Padre se sorprendió.

—¿Eso dicen? ¿Tú crees que sabían lo que decían o estaban hablando por hablar?

—No lo sé —respondió Al—. Estaban allí hablando, y yo no dije que es mi hermano. Me quedé parado escuchando.

Padre exclamó:

—¡Dios mío! Espero que no sea cierto. Necesitamos a Tom. He de preguntarle sobre eso. Ya tenemos bastantes preocupaciones para que encima nos vayan a perseguir. Espero que no sea verdad. Tenemos que hablarlo abiertamente.

—Tom debe saber si es cierto o no —dijo el tío John.

Se quedaron en silencio mientras el camión seguía traqueteando. El motor era ruidoso, lleno de sonidos metálicos y las varillas de los frenos levantaban un continuo estrépito. Las ruedas producían un crujido como de madera y un fino chorro de vapor escapaba por un agujero de la tapa del radiador. El camión levantaba tras él una alta columna de polvo rojo que giraba como un torbellino. Pasaron con estruendo por la última loma mientras todavía se veía media esfera solar por encima del horizonte y llegaron a la casa cuando acababa de desaparecer. Los frenos rechinaron al detenerse y el ruido se grabó en la cabeza de Al: las zapatas estaban completamente gastadas.

Ruthie y Winfield se encaramaron gritando por los lados y saltaron al suelo. Gritaron:

—¿Dónde está? ¿Dónde está Tom?

Y entonces le vieron, de pie junto a la puerta y se detuvieron, vergonzosos, y se acercaron a él lentamente mirándole con timidez.

Y cuando él les dijo:

—Hola, chavales, ¿cómo estáis? —ellos respondieron quedamente:

—Hola. Bien.

Se apartaron y le miraron a hurtadillas, al gran hermano que había matado a un hombre y había estado en prisión. Recordaron cómo habían jugado a las cárceles en el gallinero y habían luchado por su derecho a ser prisioneros.

Connie Rivers quitó la puerta trasera del camión, se bajó y ayudó a bajar a Rose of Sharon; y ella aceptó dignamente, dedicándole una sonrisa de las suyas, sonrisa de satisfacción consigo misma, los extremos de la boca ladeados, dándole una expresión ligeramente fatua.

Tom dijo:

—Pero si es Rosasharn. No sabía que venías con ellos.

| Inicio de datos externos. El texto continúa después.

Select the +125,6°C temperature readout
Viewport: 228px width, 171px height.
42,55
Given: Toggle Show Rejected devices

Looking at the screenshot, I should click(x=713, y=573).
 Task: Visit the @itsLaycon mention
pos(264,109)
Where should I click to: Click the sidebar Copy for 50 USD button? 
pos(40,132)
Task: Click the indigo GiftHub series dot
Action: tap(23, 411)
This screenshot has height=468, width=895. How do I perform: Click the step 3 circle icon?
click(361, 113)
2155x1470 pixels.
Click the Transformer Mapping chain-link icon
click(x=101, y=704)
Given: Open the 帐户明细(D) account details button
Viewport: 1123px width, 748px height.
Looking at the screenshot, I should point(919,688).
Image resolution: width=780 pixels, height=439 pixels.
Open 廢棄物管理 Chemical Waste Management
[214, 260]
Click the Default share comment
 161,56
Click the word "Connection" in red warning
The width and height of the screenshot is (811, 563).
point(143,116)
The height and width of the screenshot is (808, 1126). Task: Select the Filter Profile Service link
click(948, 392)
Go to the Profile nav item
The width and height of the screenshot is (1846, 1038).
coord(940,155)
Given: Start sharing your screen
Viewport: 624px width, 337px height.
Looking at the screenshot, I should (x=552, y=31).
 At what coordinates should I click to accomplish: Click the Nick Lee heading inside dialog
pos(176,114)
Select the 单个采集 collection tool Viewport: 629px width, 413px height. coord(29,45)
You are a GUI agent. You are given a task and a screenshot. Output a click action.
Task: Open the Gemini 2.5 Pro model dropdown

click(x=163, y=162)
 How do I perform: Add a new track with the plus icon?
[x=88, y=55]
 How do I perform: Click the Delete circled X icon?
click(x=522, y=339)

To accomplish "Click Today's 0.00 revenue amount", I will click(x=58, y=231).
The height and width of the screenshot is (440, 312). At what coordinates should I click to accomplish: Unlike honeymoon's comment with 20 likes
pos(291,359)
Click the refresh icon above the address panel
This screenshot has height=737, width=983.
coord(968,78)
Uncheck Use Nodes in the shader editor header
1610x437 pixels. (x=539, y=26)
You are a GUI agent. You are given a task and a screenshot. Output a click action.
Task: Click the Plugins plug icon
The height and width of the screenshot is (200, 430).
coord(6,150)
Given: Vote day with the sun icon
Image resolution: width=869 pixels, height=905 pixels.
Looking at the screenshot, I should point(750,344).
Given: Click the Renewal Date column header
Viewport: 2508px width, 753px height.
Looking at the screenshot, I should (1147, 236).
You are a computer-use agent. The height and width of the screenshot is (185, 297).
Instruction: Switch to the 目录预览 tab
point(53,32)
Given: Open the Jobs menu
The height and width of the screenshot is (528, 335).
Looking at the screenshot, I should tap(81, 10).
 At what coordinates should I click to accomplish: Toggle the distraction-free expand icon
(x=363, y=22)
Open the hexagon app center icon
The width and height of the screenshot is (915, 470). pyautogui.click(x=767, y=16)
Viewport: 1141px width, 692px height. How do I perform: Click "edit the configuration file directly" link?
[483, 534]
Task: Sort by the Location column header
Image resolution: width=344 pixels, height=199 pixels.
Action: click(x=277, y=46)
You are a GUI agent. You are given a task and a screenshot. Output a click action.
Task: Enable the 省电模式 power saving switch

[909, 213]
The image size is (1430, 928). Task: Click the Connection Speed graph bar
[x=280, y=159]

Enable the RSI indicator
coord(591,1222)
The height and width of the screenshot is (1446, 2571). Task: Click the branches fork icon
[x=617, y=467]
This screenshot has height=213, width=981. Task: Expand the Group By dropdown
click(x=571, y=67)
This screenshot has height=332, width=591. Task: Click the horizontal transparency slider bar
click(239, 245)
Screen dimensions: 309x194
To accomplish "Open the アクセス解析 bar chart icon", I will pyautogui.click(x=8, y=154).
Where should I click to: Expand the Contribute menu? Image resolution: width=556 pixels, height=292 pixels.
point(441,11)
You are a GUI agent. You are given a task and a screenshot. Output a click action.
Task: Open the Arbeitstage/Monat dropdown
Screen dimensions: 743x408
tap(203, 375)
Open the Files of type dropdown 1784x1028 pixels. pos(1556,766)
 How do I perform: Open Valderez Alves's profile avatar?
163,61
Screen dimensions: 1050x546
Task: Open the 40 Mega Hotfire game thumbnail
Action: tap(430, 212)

—Veníamos caminando —dijo ella—. El camión nos alcanzó y nos recogió —después añadió—. Este es Connie, mi marido —al decir eso, Rosasharn reflejaba grandeza.

Los dos hombres se estrecharon la mano, midiéndose mutuamente, la mirada de cada uno penetrando profundamente en el otro; en un momento los dos quedaron satisfechos y Tom dijo:

—Vaya, ya he oído que no habéis perdido el tiempo.

Ella agachó la vista.

—No se ve, todavía no se nota.

—Me lo ha dicho Madre. ¿Para cuándo esperas?

—Uy, aún falta mucho. Hasta el invierno que viene.

Tom se echó a reír.

—Va a nacer en un rancho de naranjos, ¿eh? En una de esas casas blancas rodeadas de naranjos.

Rose of Sharon se tocó el estómago con las dos manos.